PROBLEM DESCRIPTION — Only the lines that contain the string "target" belong in the answer; pull them from the records.

+++ EXTRACTED ENTRIES +++

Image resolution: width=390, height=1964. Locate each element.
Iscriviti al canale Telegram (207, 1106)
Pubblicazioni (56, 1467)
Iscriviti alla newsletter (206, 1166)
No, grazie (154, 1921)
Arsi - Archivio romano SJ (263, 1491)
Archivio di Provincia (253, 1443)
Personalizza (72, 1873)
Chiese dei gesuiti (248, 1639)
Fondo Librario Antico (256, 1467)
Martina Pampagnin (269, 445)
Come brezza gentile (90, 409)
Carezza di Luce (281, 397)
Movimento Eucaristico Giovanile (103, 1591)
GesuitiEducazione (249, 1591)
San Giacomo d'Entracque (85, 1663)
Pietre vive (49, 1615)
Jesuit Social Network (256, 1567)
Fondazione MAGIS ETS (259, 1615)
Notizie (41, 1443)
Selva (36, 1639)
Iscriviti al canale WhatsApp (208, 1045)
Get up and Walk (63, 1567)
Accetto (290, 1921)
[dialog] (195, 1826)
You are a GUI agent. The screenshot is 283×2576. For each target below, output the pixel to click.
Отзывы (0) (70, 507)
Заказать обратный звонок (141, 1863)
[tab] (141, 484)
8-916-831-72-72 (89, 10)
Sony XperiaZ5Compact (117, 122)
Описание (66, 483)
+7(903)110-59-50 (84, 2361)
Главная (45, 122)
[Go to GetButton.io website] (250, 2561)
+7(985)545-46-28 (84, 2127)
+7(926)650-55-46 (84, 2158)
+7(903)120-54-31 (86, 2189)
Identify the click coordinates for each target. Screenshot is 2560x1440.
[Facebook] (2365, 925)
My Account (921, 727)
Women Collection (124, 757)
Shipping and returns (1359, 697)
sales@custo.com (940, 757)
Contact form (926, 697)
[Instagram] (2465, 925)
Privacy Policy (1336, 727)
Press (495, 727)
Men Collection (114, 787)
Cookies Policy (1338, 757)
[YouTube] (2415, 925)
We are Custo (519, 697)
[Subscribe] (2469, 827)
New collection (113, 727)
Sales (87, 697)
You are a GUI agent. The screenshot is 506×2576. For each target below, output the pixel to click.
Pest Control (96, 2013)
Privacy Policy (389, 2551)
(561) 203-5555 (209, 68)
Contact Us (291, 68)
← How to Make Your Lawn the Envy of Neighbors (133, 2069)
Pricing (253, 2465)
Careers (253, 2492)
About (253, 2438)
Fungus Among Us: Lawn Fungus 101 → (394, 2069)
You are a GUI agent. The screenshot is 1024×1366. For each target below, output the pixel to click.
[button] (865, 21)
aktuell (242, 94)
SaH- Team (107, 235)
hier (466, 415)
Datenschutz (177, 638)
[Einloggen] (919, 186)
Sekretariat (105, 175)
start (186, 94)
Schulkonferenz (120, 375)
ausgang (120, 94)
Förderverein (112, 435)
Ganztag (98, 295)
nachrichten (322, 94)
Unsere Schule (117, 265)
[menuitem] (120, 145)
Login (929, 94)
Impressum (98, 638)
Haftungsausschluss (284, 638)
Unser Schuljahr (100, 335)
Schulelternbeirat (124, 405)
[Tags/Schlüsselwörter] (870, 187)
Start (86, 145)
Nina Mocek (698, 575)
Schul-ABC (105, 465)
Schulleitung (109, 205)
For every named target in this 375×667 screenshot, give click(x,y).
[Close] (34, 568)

+++

WRITTEN ANSWER —
You are a GUI agent. The screenshot is 283×2576. For each target below, output the pixel to click.
Identify the click coordinates for each target. Screenshot is 2560x1440.
You are a GUI agent. The screenshot is 506×2576. For each target below, output the pixel to click.
You are a GUI agent. The screenshot is 1024×1366. For each target below, output the pixel to click.
For every named target in this 375×667 screenshot, give click(x,y).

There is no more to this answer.